• **Passage to read**:
The hail just started pouring down, and I can hear it hitting the leaves the of the tree outside my bedroom and bouncing off the ground. Large white chunks of ice the size of corn kernels have pelted our balcony, and I am once again amazed by mountain weather. Somehow the presence of slabs of concrete jutting out of the plains causes thunderstorms, which occasionally bring hail with them. I won't even pretend to understand it, though I'm sure there's an elegant piece of physics explaining it. In particular, I'm sure my father explained it to me in extreme detail when I was a child. Sadly I don't recall. But it is particularly odd that it is hot enough outside to wear shorts and a t-shirt, yet there are chunks of ice falling out of the sky.
But the hail has given way to rain, which still collides with the ground to create a loud noise, but seems gentler in comparison. And less painful to the passers-by on the street outside my apartment.

• **Short task**: Reproduce the stretch of the hailstorm passage from "But the hail" through "outside my apartment.", swapping "apartment" for "building". The rows that come next are from a separate source.

• **Data rows**:

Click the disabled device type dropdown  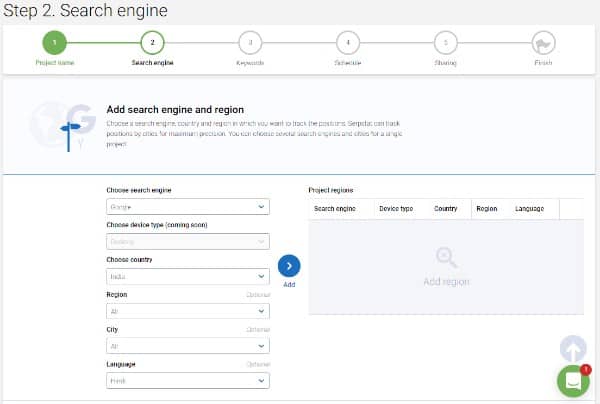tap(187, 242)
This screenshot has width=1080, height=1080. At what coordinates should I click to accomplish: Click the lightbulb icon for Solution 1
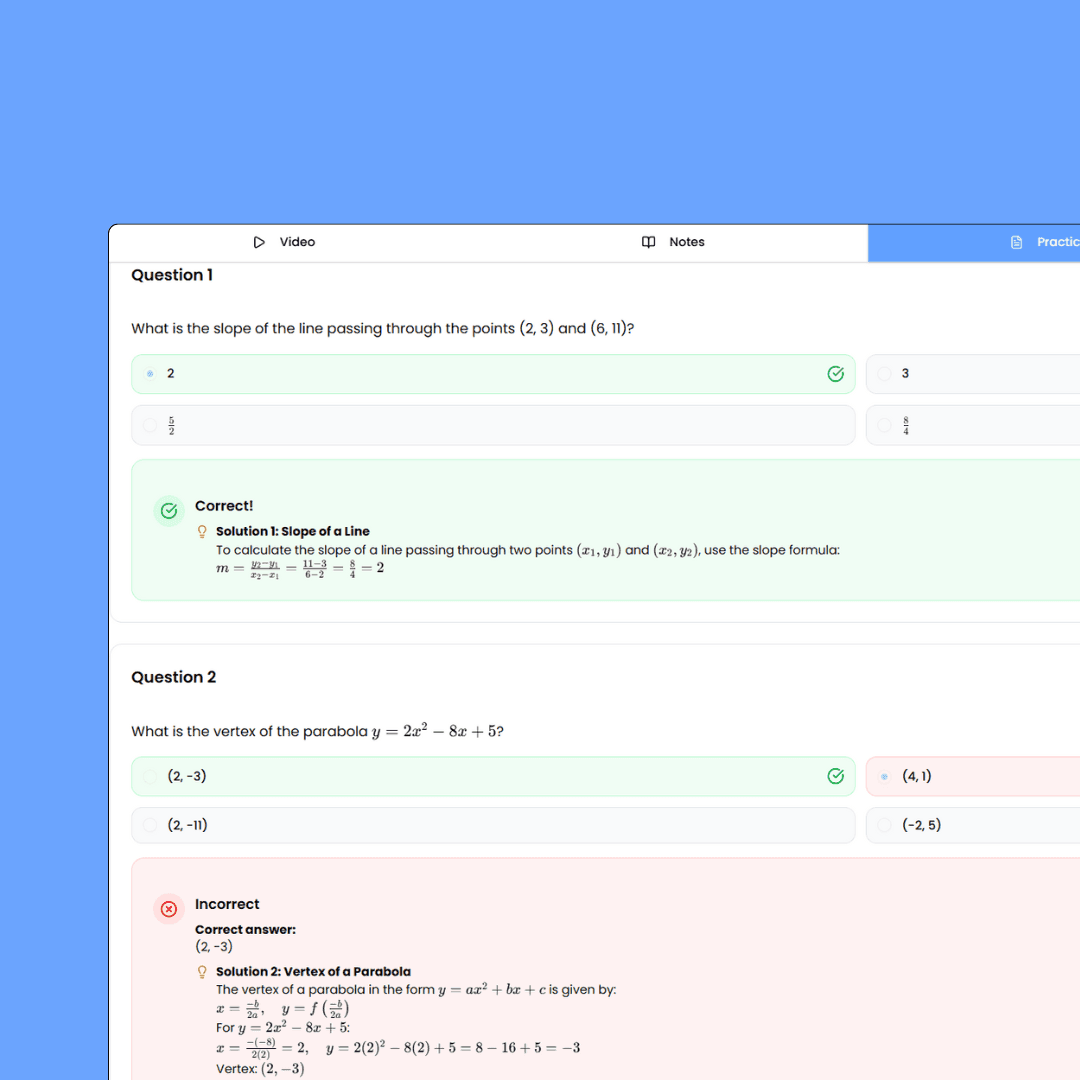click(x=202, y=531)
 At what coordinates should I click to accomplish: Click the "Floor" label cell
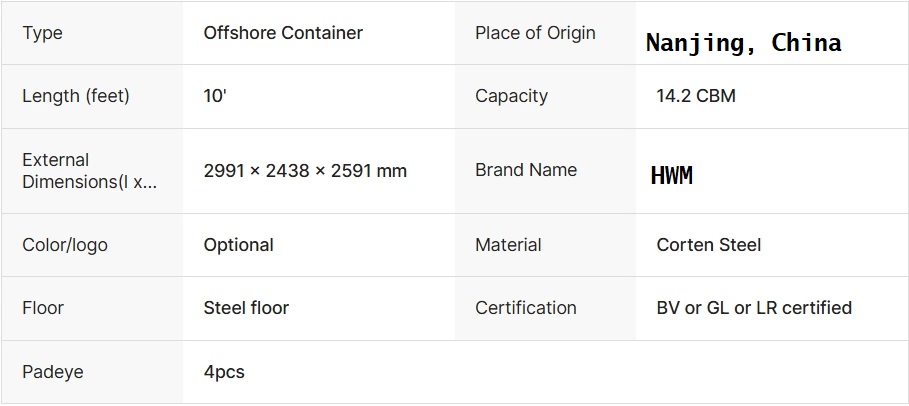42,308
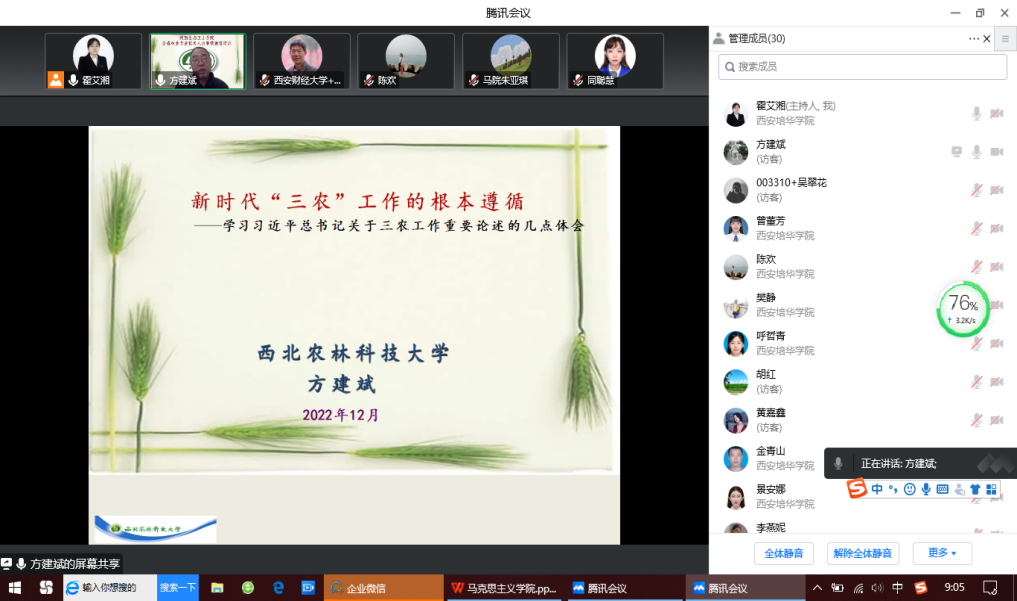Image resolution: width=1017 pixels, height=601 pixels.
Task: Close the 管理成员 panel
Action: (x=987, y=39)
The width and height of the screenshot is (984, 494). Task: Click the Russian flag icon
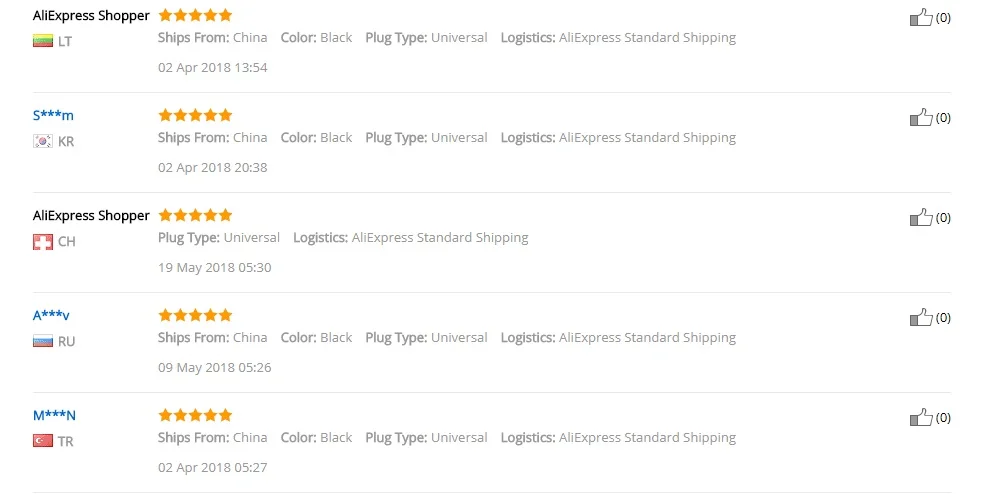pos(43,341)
---
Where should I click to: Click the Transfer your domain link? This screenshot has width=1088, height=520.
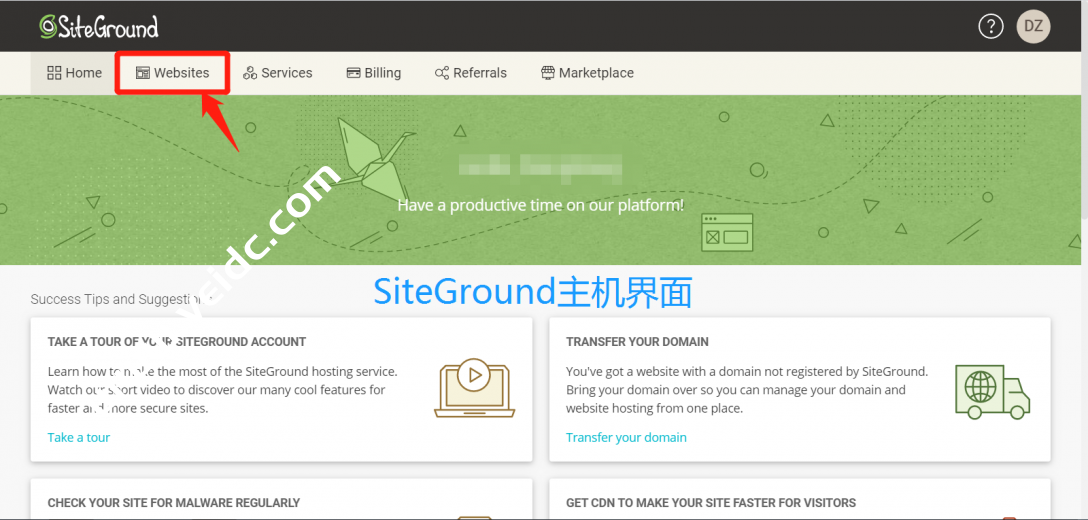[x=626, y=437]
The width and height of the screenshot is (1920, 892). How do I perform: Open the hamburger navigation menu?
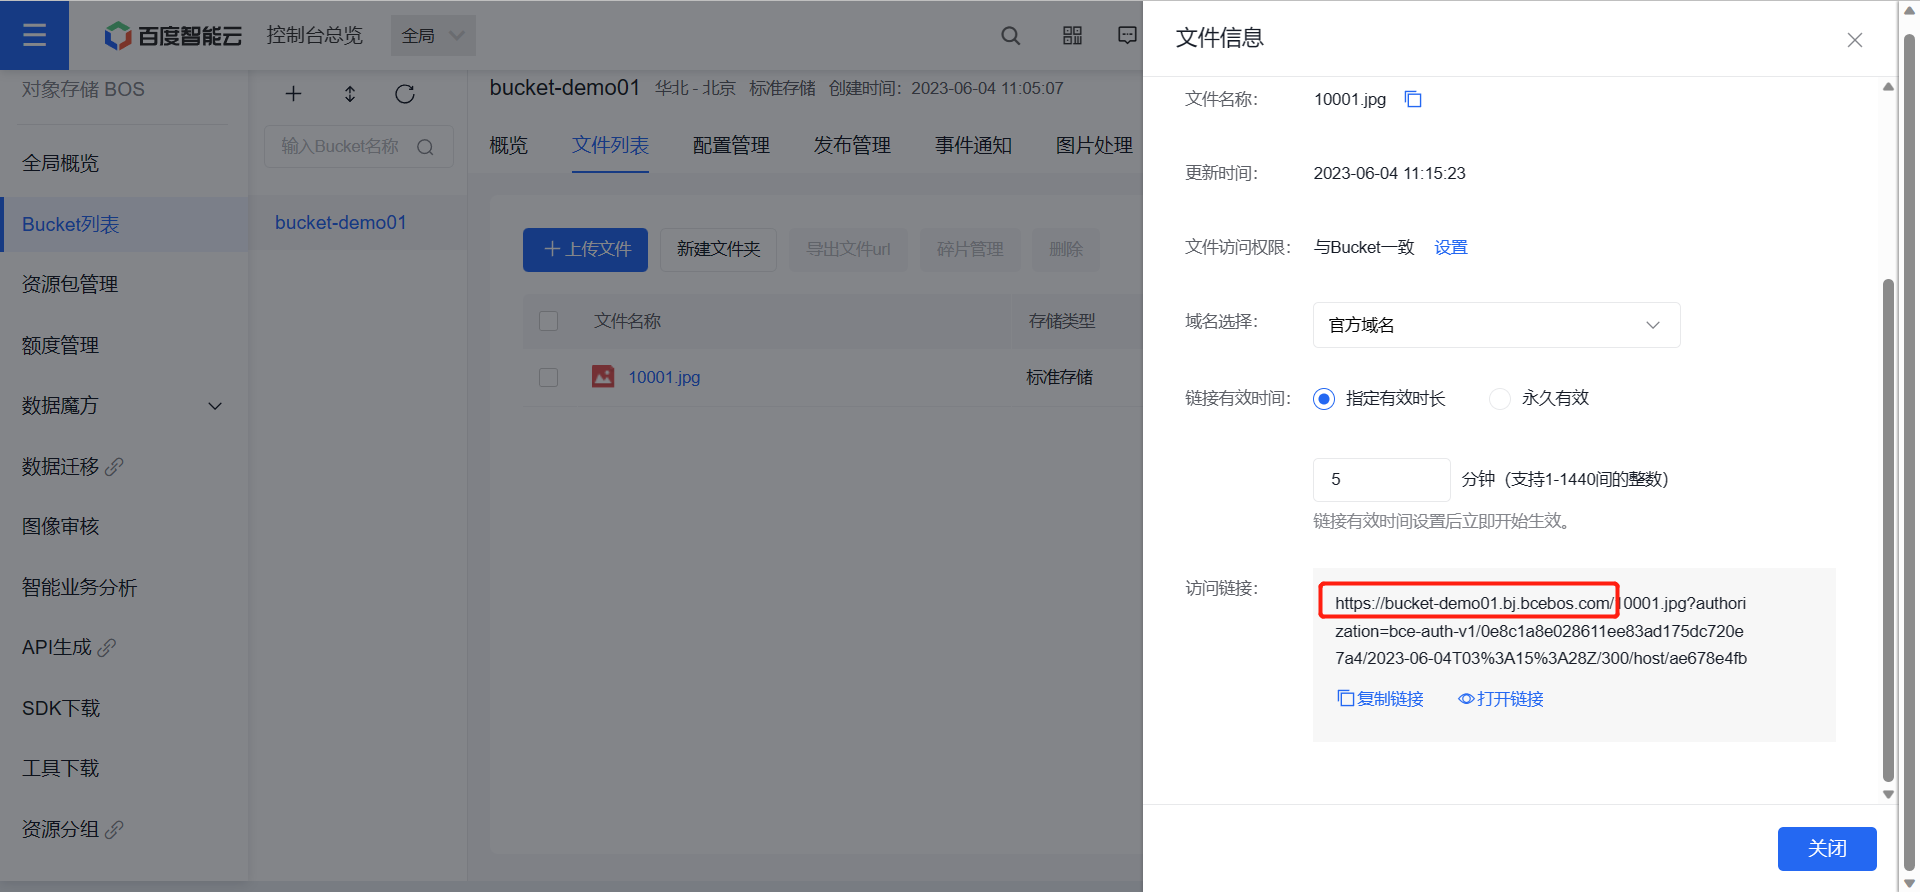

• **Response to this exercise**:
But the hail has given way to rain, which still collides with the ground to create a loud noise, but seems gentler in comparison. And less painful to the passers-by on the street outside my building.